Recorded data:
────

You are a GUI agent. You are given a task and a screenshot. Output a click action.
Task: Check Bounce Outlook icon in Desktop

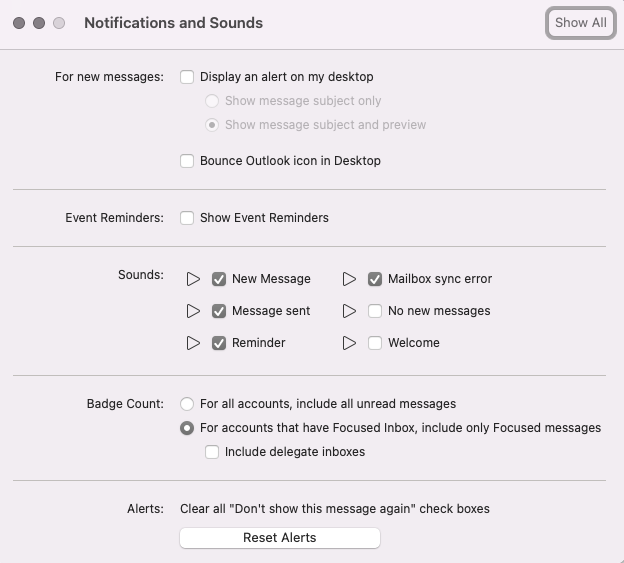tap(187, 161)
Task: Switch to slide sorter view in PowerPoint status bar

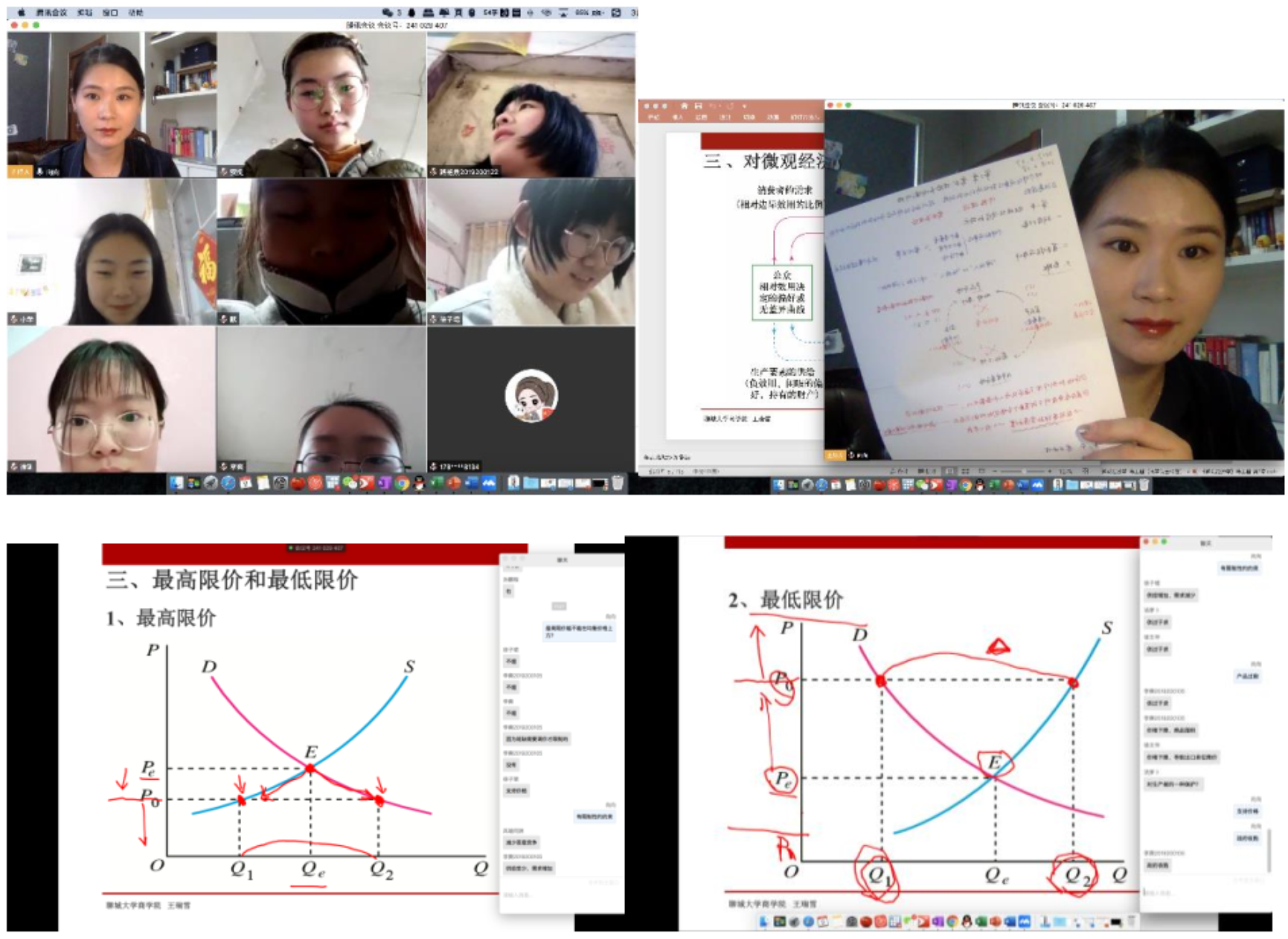Action: click(965, 471)
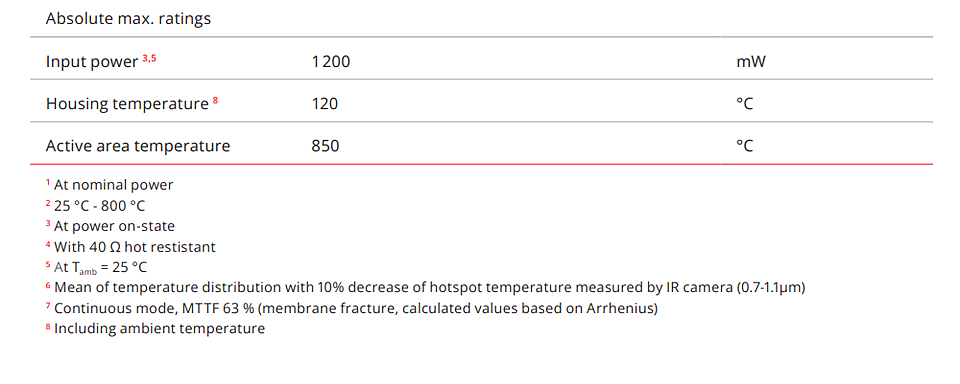The width and height of the screenshot is (960, 384).
Task: Click the 1 200 input power value
Action: click(331, 61)
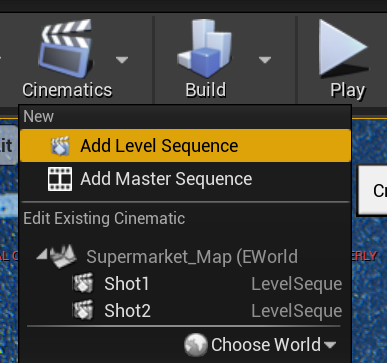
Task: Click the Shot1 level sequence icon
Action: click(83, 283)
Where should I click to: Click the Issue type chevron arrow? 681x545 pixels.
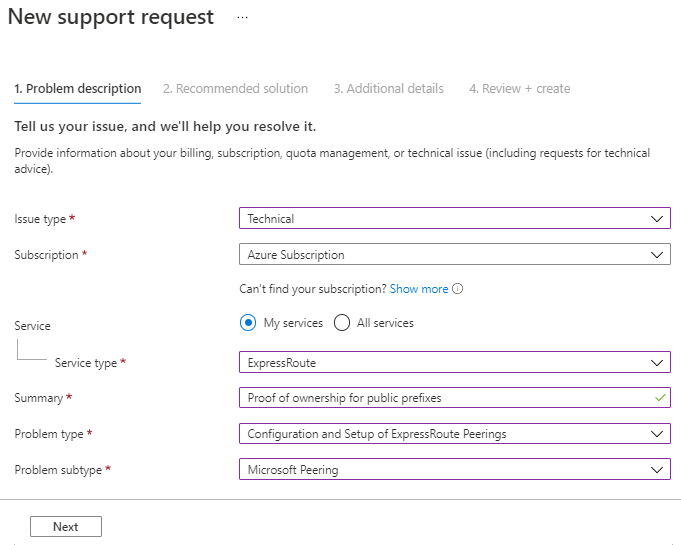[657, 218]
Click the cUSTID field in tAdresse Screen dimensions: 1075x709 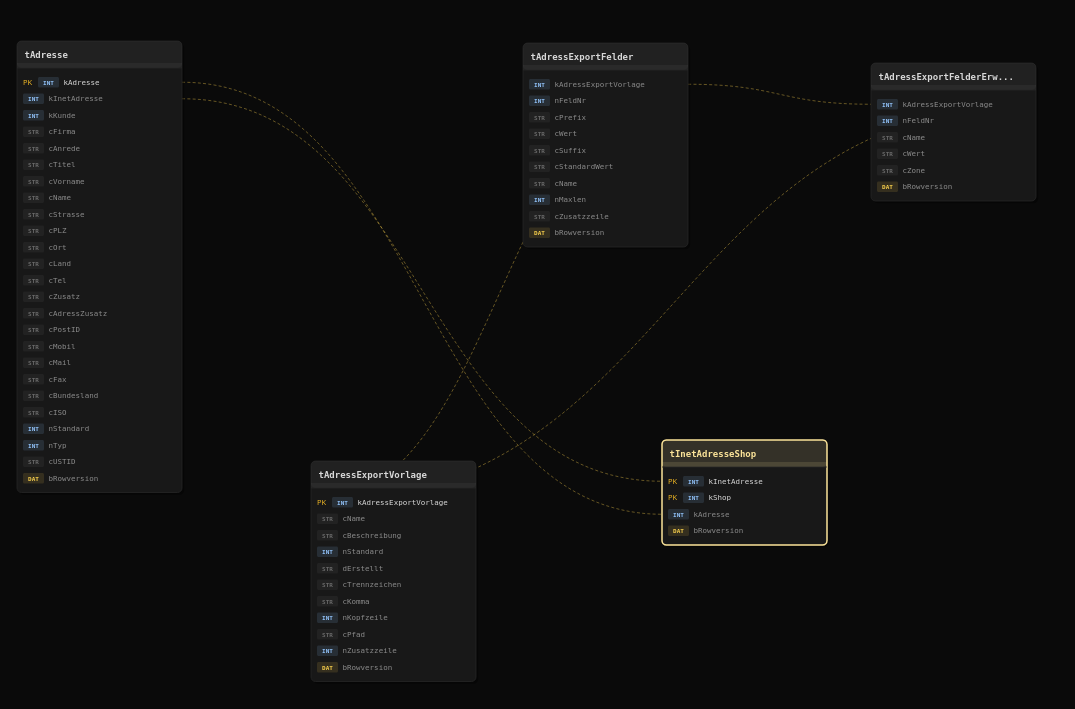coord(62,462)
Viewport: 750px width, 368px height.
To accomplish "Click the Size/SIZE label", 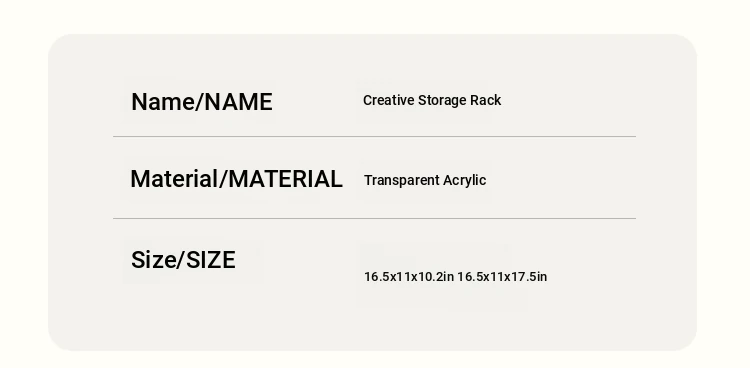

────

### TASK DESCRIPTION
Only what runs from the line holding "Viewport: 750px width, 368px height." through the end of the entries above is to be given again, exactly, with every picture omitted.

### ANSWER FOR THIS EXERCISE
Viewport: 750px width, 368px height.
To accomplish "Click the Size/SIZE label", 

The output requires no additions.